Yes, I think you are right. Of course, the user thread is the one that knows the ordering, but the logic for waiting needs to be in the Trans_worker thread. In fact this is a bug in my first patch: Transaction T3 could wait for the THD of worker thread 1 which has both T1 and T2 queued; then it will wake up too early, when T1 commits rather than when T2 does. I will try to implement the new idea today.
After they have done the execution of one transaction, "register the transaction and wait" if there are transactions from other workers should be commited ahead. After commit in one worker, wake up another worker, the worker who wait for the next "head of commitee" should be woken up.

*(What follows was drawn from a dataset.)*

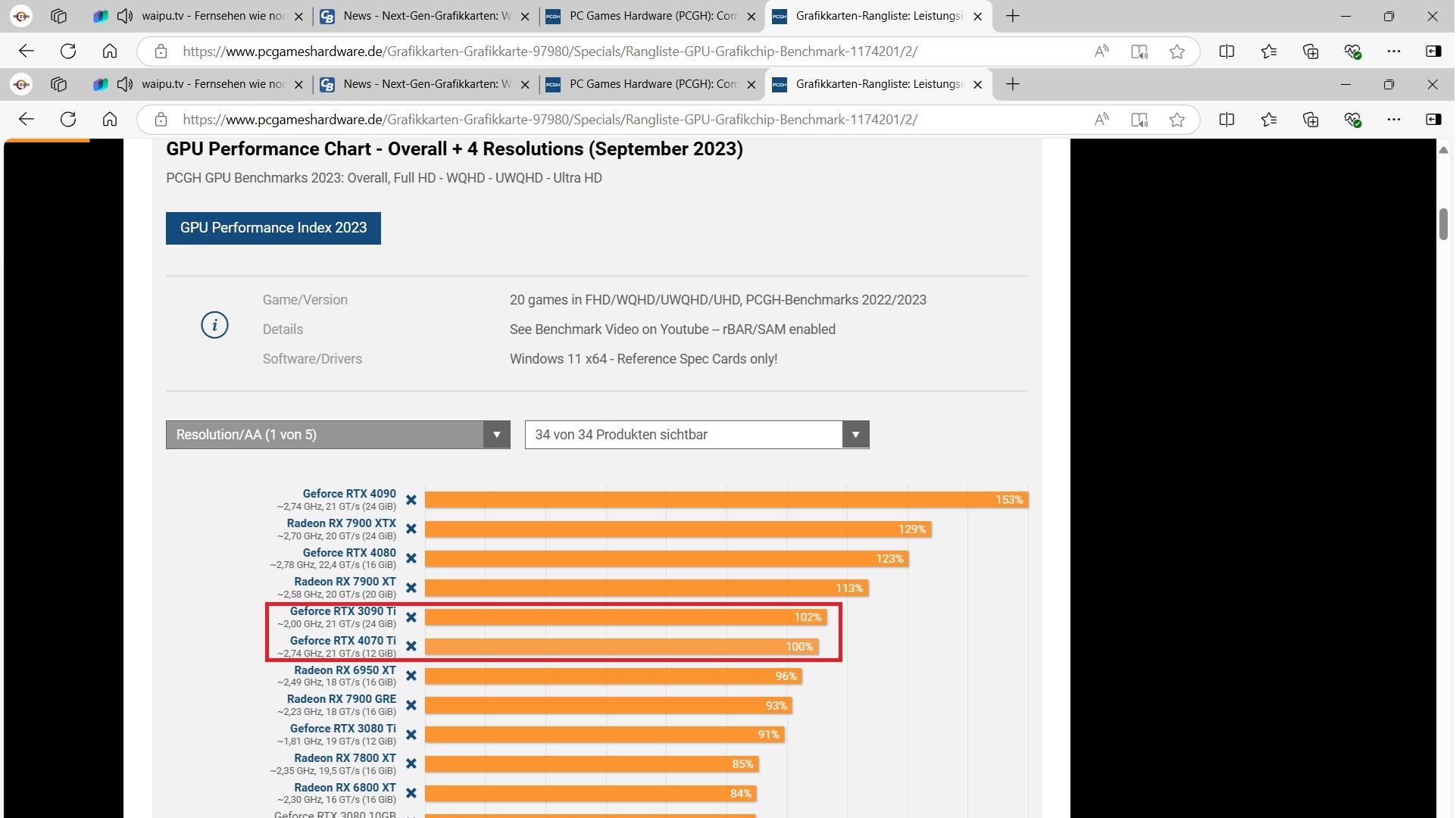The width and height of the screenshot is (1456, 818).
Task: Click the X icon beside Geforce RTX 4090
Action: tap(411, 500)
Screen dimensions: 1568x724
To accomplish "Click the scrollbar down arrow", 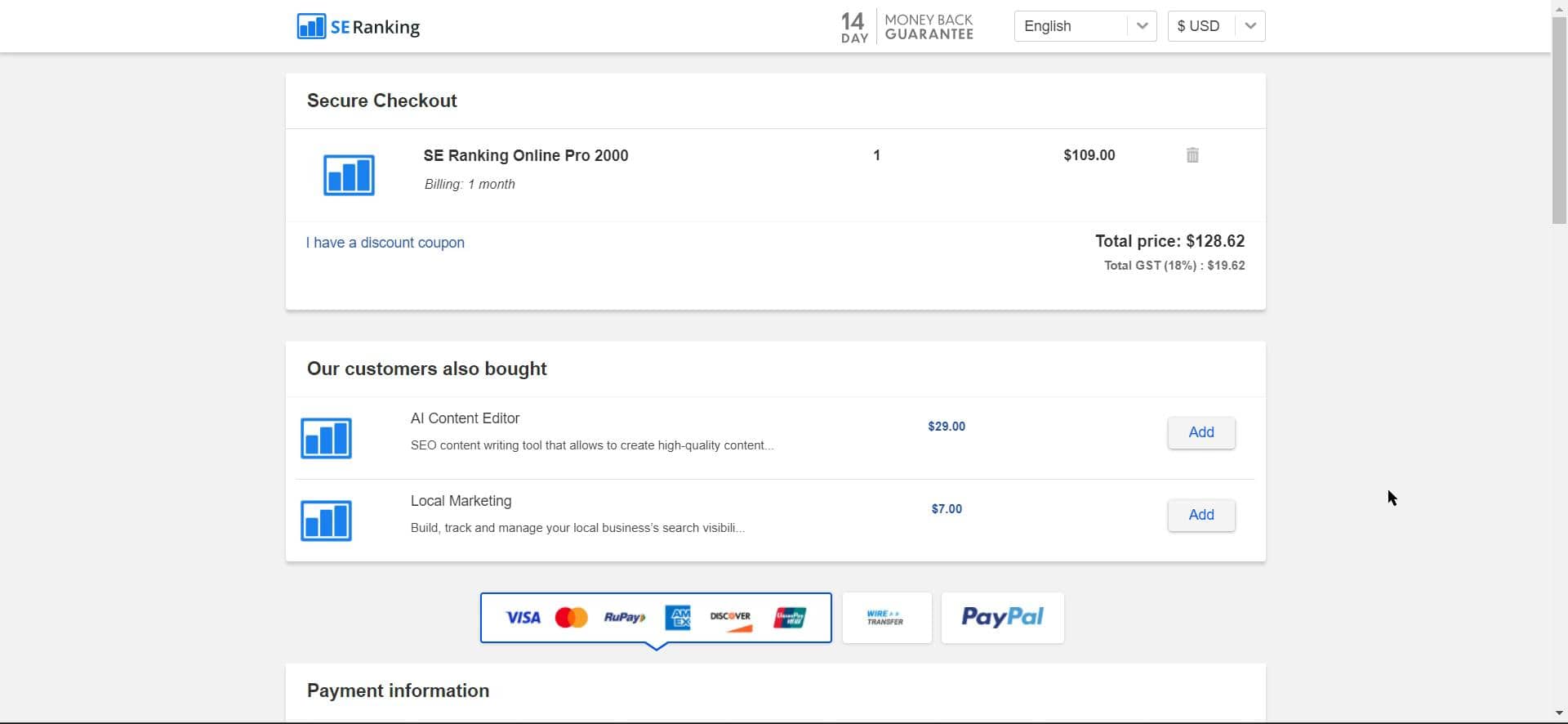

Right, I'll need to look into this a bit deeper. Actually, in my patch the actual wait and wakeup happens inside ha_commit_trans(), and there is a reason for this. Because eventually I want to do it inside tc_log->log_and_order(), which is called from ha_commit_trans(). Here is how a commit happens: InnoDB prepare step fsync() InnoDB redo log (*A) TC_LOG_BINLOG::log_and_order Write transaction to binlog fsync() binlog (*B) InnoDB commit_ordered() (*C) Write commit record to InnoDB redo log InnoDB commit step The steps (*A) and (*B) are slow, typically around 1-10 milliseconds depending on disk system. So we need many threads to commit in parallel and reach points (*A) and (*B) at the same time, so we only need to do the fsync() once for many threads. This is group commit. Thus for in-order parallel replication, we must not do the wait for the previous commit before the (*B) step. Because if we do, then it becomes impossible for two transactions to be at point (*B) at the same time, and group commit is impossible. On the other hand, point (*C) is where the commit order is determined. So if we do the wait after point (*C), then we cannot enforce that T1 commits before T2. So therefore, the wait must happen exactly around point (B) and (C), inside TC_LOG_BINLOG::log_and_order(). That is why I invented all the register_wait_for_prior_commit() and so on: so that log_and_order() has somewhere to look for exactly who is waiting for who. Then if T2 is waiting for T1 to commit, we can do steps (*B) and (*C) for both of them together, achiving both group commit and in-order parallel replication. Anyway, I just wanted to mention this, I know it will be difficult to understand fully from just this description. This is something that I have been planning to have for years, but I still need to show some real code that actually works. If I manage that, hopefully things will be clearer. (If not - then I need to think again ;-) Thanks, - Kristian.